-------- Data shown

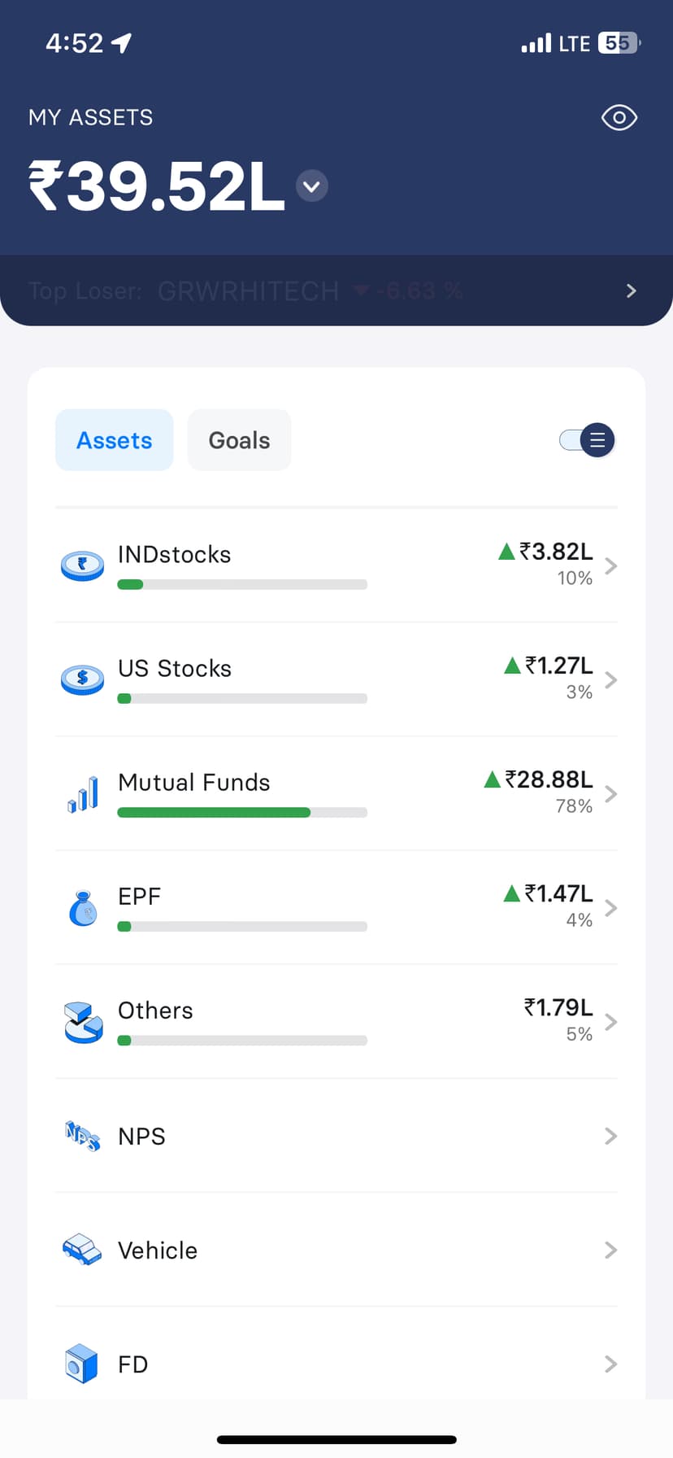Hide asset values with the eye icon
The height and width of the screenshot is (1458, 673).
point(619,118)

----------------
-------- Data shown

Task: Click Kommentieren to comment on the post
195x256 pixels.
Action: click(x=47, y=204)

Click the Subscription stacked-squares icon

----------------
-------- Data shown

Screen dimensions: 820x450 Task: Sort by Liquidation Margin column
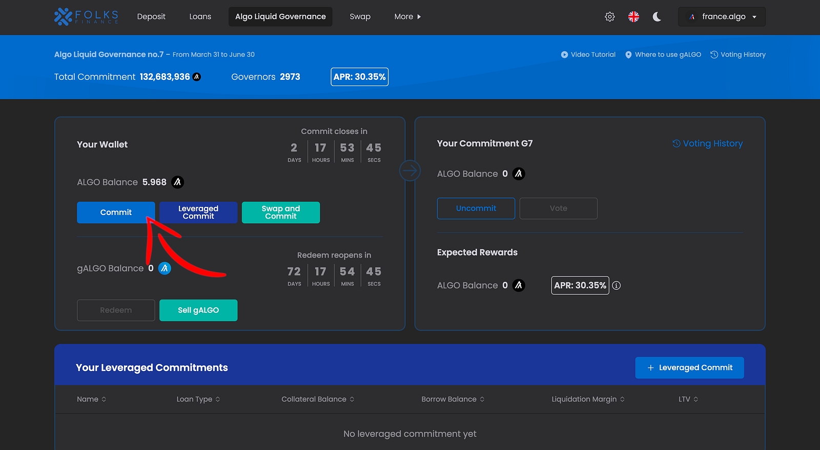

----------------

Problem to solve:
From the records above, reproduce exactly the lines from the one with "195x256 pixels." to the one with "Click the Subscription stacked-squares icon", both included, and no others.

Your solution:
195x256 pixels.
Action: click(x=47, y=204)

Click the Subscription stacked-squares icon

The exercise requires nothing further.